The final credits are about to roll on New Zealand's last Blockbuster video store - and there won't be any need to rewind the tape.

The Dargaville store is selling off - rather than renting out - everything it has, including the shelves. 

"We just want to get everything cleared out of the building," owner Chris Cucurullo told The AM Show on Friday, the last day the store will be open.

"This is the last Blockbuster, working Blockbuster in the world... Bugger for me. I'm going to miss it. It's been something I've been loving for 26 years... I loved it."

There is actually another Blockbuster left, operating in Bend, Oregon. For the last year, it has wrongly claimed to be the last one in the world - but it appears it will be from this weekend.

Cucurullo blames the convenience offered by the internet for killing off his business.

"The internet just happened. People have become lazy. They went to the apps and they wanted things delivered to their door and we just couldn't do it. They don't come into brick-and-mortar stores anymore.

"It was a good time back then. We used to fly through the videos well and truly, Beta and VHS, then it came to DVDs and it slowed down a little bit, then Blu-rays, and they really slowed it down and disappeared, virtually."

Back in the '80s and early '90s, Cucurullo said video stores made money "hand-over-fist". You couldn't download movies then - they were only available on physical cassettes, and internet speeds were slow -  but that changed when DVDs arrived in the late 1990s. 
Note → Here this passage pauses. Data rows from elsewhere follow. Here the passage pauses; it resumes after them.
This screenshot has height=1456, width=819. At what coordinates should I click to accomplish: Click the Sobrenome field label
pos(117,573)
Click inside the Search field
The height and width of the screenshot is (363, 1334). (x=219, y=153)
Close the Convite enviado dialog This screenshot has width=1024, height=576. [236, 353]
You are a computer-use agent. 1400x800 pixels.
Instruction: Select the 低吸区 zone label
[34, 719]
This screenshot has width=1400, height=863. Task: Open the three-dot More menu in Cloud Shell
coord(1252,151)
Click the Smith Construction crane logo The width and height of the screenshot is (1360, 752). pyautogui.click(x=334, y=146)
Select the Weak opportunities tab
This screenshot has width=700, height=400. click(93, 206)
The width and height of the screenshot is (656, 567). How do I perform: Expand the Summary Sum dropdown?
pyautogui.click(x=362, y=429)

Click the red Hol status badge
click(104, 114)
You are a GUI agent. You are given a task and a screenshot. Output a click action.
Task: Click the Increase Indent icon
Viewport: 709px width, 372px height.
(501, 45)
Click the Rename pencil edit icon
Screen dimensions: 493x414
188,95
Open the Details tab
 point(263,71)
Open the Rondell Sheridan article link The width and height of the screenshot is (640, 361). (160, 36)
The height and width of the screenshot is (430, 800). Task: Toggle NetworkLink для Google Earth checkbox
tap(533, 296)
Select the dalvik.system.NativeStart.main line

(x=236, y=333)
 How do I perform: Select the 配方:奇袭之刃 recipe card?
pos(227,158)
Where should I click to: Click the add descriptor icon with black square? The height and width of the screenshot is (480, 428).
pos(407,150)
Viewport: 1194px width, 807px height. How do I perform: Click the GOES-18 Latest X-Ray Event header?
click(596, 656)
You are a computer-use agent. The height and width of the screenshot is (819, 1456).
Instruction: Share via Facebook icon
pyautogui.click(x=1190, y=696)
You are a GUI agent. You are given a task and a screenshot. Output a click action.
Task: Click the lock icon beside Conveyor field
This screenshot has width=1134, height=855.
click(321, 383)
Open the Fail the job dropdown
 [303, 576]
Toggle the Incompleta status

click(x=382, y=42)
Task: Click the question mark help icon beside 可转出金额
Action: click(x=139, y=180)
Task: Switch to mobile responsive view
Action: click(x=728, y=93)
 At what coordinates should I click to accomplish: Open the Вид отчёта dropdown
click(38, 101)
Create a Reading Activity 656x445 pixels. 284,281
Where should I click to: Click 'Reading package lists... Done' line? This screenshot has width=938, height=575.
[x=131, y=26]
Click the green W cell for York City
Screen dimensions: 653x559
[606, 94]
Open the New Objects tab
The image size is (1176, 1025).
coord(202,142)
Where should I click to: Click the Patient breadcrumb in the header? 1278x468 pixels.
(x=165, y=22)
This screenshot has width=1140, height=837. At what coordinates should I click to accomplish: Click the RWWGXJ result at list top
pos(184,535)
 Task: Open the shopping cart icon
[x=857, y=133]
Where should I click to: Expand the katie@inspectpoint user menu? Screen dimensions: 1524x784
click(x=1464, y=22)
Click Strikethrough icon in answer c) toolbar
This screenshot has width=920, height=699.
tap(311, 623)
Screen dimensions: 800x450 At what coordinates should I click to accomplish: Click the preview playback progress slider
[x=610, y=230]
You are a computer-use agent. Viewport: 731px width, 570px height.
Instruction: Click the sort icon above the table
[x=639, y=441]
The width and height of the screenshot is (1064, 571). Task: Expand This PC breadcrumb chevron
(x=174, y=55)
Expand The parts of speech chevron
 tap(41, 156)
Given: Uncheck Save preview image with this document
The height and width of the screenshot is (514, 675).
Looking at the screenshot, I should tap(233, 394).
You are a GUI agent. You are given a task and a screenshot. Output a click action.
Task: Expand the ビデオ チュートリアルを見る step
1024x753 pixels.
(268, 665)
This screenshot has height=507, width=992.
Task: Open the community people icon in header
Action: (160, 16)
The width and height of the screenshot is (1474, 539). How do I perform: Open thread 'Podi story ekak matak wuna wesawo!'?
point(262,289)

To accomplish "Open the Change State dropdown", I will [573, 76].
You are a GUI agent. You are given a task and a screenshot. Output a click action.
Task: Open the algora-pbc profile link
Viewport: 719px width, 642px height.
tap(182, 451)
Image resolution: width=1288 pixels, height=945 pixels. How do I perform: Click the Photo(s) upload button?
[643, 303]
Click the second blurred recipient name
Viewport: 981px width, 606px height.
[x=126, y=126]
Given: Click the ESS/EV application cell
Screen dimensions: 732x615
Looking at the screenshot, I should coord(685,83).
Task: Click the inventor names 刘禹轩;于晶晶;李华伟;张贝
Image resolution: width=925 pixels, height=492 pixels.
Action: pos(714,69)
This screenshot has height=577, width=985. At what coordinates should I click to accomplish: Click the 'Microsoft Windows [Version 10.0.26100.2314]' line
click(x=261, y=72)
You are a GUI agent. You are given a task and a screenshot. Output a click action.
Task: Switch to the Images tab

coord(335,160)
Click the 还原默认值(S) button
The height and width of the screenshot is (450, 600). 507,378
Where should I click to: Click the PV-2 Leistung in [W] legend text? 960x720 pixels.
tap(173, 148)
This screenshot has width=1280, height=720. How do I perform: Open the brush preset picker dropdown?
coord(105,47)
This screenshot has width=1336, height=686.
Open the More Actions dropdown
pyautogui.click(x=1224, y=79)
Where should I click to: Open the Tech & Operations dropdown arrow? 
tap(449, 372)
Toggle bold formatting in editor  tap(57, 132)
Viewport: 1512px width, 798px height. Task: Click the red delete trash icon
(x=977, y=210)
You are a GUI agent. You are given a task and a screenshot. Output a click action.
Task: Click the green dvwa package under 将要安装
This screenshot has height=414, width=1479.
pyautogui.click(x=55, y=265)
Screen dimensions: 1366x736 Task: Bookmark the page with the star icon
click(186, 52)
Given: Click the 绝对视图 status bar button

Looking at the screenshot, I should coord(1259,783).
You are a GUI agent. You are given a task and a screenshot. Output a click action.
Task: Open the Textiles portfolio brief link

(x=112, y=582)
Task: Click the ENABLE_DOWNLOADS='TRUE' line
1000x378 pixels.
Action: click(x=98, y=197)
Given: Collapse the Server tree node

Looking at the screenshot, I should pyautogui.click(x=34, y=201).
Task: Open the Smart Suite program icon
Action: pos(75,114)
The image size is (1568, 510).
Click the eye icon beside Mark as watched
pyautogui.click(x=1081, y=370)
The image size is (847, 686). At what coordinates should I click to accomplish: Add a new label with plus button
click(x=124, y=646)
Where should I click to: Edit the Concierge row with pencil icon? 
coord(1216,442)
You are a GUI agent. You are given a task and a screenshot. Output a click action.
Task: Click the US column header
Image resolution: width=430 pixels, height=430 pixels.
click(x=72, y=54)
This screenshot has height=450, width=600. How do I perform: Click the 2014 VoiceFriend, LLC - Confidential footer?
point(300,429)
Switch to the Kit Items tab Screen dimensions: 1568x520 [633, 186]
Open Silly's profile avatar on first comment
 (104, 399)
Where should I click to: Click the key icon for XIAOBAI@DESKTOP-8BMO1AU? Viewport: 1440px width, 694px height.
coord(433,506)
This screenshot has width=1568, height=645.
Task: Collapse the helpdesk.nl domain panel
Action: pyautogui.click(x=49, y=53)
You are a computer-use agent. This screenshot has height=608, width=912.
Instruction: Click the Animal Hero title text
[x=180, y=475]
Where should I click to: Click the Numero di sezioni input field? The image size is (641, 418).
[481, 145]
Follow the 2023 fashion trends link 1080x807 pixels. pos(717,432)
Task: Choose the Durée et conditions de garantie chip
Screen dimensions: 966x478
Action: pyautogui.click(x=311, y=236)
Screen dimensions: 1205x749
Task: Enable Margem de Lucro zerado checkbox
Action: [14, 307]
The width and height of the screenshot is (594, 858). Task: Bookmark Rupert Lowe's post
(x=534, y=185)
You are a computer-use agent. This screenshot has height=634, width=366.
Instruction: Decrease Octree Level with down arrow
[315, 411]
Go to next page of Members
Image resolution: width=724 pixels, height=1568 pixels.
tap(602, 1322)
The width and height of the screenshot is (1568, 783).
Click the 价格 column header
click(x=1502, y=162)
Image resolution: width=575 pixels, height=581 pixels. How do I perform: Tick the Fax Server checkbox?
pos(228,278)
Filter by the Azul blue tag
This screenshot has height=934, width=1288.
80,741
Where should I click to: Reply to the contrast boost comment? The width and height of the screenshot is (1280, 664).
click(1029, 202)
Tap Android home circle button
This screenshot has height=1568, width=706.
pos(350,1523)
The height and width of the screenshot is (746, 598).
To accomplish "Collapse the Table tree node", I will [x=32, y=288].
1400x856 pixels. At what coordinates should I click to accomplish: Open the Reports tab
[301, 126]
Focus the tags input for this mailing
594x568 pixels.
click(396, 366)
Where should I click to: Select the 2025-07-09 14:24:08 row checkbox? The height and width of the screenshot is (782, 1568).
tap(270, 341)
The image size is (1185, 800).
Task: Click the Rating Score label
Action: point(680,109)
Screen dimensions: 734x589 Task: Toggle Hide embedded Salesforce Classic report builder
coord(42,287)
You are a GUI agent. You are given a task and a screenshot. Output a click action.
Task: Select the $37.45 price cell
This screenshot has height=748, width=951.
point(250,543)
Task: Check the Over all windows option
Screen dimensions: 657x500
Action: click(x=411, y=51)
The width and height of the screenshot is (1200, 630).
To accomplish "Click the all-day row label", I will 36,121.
DVDs could be converted much more easily into digital-only files with minimal or no loss of quality. As broadband expanded in the early 2000s movie piracy became more common, and the arrival of Blu-ray discs in the mid-2000s did little to stem the tide.

"[Most of the DVDs have] only been hired once, maybe twice," Cucurullo said. "The Blu-rays barely at all."

Some of the movies Blockbuster is hoping to get rid of on Friday include I Tonya, Immortals and Insidious: Chapter 3. DVDs start at $1, Blu-ray discs at $6. 

"Just great movies," said Cucurullo, before admitting "some of them are a bit bad".